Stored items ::
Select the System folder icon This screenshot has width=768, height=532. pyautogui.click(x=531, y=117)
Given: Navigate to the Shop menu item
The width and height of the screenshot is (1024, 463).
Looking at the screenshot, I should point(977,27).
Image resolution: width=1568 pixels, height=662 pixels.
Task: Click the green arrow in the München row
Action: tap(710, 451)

Task goal :: Write out every line from the records above, word for word.

Final answer ::
Select the System folder icon This screenshot has width=768, height=532. pyautogui.click(x=531, y=117)
Given: Navigate to the Shop menu item
The width and height of the screenshot is (1024, 463).
Looking at the screenshot, I should point(977,27).
Image resolution: width=1568 pixels, height=662 pixels.
Task: Click the green arrow in the München row
Action: tap(710, 451)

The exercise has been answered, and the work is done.